Ordergroove Security

Your data is our top priority!

Ordergroove constantly strives to deliver best-in-class services and security for all our customers. Ordergroove is compliant with the Payment Card Industry (PCI) and the General Data Protection Regulation (GDPR), holds a SOC 2 Type II attestation, and stores data securely with Google Cloud Platform. Our data is encrypted both in transit (TLS 1.2+) and at rest (AES-256), and we integrate directly with your eCommerce platform so that we never receive or store any payment sensitive information.

Compliance & Certifications

PCI Compliance – Level 1

Ordergroove holds a Level 1 compliance with the Payment Card Industry Data Security Standards (PCI DSS), commonly referred as “PCI compliance”, and undergoes an annual data security audit with a third party security assessor. To request the latest signed Attestation of Compliance, reach out to the Ordergroove Support team.

SOC 2 Type II

Ordergroove can provide a SOC 2 Type II report from our cloud provider upon request. Our services are hosted entirely on Google Cloud Platform and the report details the ways in which we leverage the massive investments that Google continues to make in security to the benefit of our merchants and your customers.

GDPR Compliance

The General Data Protection Regulation (GDPR) is a data regulation enacted by the European Union to safeguard the rights of consumers in the European Union, superseding the 1995 Data Protection Directive and increasing requirements for data security and privacy beyond the Directive.

Ordergroove is GDPR Compliant.

CCPA Compliance

The California Consumer Privacy Act of 2018 (CCPA) gives consumers more control over the personal information that businesses collect about them and the CCPA regulations provide guidance on how to implement the law.

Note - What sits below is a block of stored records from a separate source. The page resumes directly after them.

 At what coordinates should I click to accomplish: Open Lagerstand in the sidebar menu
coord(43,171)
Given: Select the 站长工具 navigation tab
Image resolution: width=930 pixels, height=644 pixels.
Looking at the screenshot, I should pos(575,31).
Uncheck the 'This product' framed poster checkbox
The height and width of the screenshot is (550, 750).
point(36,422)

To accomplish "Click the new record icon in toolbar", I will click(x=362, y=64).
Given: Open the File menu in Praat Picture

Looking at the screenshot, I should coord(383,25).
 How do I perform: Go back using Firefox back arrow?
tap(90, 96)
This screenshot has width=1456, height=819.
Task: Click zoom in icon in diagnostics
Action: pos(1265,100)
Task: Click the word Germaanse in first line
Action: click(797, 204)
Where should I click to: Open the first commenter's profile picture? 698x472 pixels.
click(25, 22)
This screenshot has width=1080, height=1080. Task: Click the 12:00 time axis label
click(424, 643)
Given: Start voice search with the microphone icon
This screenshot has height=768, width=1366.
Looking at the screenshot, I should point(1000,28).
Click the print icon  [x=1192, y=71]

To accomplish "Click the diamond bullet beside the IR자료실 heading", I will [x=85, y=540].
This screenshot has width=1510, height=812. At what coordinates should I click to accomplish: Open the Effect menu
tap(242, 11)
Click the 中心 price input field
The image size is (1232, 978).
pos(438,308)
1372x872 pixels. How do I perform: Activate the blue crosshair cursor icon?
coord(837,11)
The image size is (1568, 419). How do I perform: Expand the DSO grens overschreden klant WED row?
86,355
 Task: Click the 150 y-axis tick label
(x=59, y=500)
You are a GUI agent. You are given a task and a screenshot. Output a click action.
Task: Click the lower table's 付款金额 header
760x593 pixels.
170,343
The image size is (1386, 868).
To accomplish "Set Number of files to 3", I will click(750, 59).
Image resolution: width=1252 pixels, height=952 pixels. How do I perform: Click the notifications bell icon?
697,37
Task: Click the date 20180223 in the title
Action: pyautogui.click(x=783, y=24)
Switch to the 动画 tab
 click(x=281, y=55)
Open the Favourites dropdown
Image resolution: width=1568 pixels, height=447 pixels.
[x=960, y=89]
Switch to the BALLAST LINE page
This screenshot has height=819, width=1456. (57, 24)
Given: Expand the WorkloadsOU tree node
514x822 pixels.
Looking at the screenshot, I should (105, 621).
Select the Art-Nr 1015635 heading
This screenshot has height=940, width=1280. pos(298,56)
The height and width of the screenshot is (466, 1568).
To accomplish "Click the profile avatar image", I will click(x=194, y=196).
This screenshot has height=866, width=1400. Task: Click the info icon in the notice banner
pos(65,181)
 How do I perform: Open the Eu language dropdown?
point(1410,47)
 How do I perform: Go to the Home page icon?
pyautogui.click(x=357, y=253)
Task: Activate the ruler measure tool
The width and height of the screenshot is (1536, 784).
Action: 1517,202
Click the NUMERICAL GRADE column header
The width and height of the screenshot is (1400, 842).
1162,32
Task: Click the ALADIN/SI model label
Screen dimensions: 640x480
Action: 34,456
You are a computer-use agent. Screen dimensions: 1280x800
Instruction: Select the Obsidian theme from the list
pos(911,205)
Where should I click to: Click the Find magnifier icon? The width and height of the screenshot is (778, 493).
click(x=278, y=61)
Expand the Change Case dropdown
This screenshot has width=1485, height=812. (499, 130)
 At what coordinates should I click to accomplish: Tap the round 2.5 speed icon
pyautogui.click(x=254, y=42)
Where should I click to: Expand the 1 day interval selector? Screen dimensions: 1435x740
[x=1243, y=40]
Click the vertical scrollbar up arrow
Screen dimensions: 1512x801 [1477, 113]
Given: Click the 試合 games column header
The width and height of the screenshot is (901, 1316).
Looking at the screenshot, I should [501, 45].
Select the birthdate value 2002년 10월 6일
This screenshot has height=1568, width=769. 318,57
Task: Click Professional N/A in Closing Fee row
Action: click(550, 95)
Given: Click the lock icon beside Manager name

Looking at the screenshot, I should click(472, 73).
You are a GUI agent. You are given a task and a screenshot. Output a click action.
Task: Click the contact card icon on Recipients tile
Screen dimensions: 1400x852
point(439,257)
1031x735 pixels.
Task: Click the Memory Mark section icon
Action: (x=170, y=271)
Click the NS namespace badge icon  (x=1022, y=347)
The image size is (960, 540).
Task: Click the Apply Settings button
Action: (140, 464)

Ordergroove is CCPA Compliant.

Physical Security

Ordergroove production data is entirely processed and stored within Google Cloud Platform’s world-renowned data centers, which use state-of-the-art layered security model, alerting, and auditing measures, including:

  • custom-designed electronic access cards
  • vehicle access barriers
  • perimeter fencing
  • metal detectors
  • biometric checks
  • laser beam intrusion detection
  • monitored 24/7 by high-resolution interior and exterior cameras and trained security guards
  • redundant power systems

Our data centers are all in the United States. Our primary data center is located in Iowa (us-central1) and our disaster recovery data center is located in South Carolina (us-east1). All of our data centers leverage Google Cloud Firewalls for high scalability and granular control of our firewall rules and policies.

Data Protection

Encryption in Transit

All communications with Ordergroove UIs and APIs are encrypted via industry standard HTTPS/TLS (TLS 1.2 or higher) over public networks. This ensures that all traffic between you and Ordergroove is fully secure during transit. Additionally, for email integrations, our product leverages opportunistic TLS by default. Transport Layer Security (TLS) encrypts and delivers email securely, mitigating eavesdropping between mail servers where peer services support this protocol.

Encryption at Rest

All Personally Identifiable Information (PII) data along with data backups are encrypted at rest in Google Cloud Platform using AES-256 key encryption.

Isolated Environments

Our production network segments are logically isolated from other Corporate, Staging, QA, and Development segments.

Data Policy

We maintain strict governance and protection standards to ensure data is appropriately stored, processed, and handled by our people, systems, and technology.

Software Security

Software Delivery Life Cycle (SDLC)

All changes to our source code destined for production systems are subject to code review by a qualified engineering peer or manager. The code change also has to pass an extensive automated test suite. Code Reviews and Automated Tests include security, performance, and potential-for-abuse analysis. Our engineers are continuously trained for security analysis, including OWASP Top 10 security risks.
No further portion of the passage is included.